Below is a listing. Write out exactly its lines between the one holding "Детейлінг центри (506, 2054)" and the one holding "Вхід (806, 8)", inclusive.

☆ ☆ ☆ ☆ ☆

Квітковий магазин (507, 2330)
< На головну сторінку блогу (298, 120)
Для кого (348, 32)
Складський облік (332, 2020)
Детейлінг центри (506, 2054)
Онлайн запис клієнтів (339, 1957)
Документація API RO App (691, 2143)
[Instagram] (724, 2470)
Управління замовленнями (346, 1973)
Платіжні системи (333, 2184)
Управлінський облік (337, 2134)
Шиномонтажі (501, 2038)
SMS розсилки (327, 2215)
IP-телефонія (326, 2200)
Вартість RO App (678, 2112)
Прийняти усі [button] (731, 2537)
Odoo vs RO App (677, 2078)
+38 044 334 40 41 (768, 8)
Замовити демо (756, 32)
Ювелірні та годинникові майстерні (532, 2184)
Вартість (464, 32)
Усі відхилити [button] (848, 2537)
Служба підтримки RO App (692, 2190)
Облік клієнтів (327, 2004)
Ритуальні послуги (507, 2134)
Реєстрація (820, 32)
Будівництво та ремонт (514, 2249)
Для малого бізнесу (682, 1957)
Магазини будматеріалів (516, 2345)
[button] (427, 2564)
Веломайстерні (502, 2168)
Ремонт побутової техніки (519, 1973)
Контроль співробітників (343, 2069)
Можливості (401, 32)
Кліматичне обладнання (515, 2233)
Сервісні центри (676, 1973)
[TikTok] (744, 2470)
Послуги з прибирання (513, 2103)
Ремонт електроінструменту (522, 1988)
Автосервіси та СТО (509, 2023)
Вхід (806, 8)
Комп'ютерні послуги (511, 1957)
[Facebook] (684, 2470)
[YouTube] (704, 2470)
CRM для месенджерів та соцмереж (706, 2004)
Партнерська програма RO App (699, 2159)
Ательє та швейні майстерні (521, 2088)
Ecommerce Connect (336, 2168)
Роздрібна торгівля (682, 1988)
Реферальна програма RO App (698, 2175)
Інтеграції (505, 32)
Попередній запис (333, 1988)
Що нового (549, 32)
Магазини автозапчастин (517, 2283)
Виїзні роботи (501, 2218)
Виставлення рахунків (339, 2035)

☆ ☆ ☆ ☆ ☆

Task answer ::
Детейлінг центри (506, 2054)
Онлайн запис клієнтів (339, 1957)
Документація API RO App (691, 2143)
[Instagram] (724, 2470)
Управління замовленнями (346, 1973)
Платіжні системи (333, 2184)
Управлінський облік (337, 2134)
Шиномонтажі (501, 2038)
SMS розсилки (327, 2215)
IP-телефонія (326, 2200)
Вартість RO App (678, 2112)
Прийняти усі [button] (731, 2537)
Odoo vs RO App (677, 2078)
+38 044 334 40 41 (768, 8)
Замовити демо (756, 32)
Ювелірні та годинникові майстерні (532, 2184)
Вартість (464, 32)
Усі відхилити [button] (848, 2537)
Служба підтримки RO App (692, 2190)
Облік клієнтів (327, 2004)
Ритуальні послуги (507, 2134)
Реєстрація (820, 32)
Будівництво та ремонт (514, 2249)
Для малого бізнесу (682, 1957)
Магазини будматеріалів (516, 2345)
[button] (427, 2564)
Веломайстерні (502, 2168)
Ремонт побутової техніки (519, 1973)
Контроль співробітників (343, 2069)
Можливості (401, 32)
Кліматичне обладнання (515, 2233)
Сервісні центри (676, 1973)
[TikTok] (744, 2470)
Послуги з прибирання (513, 2103)
Ремонт електроінструменту (522, 1988)
Автосервіси та СТО (509, 2023)
Вхід (806, 8)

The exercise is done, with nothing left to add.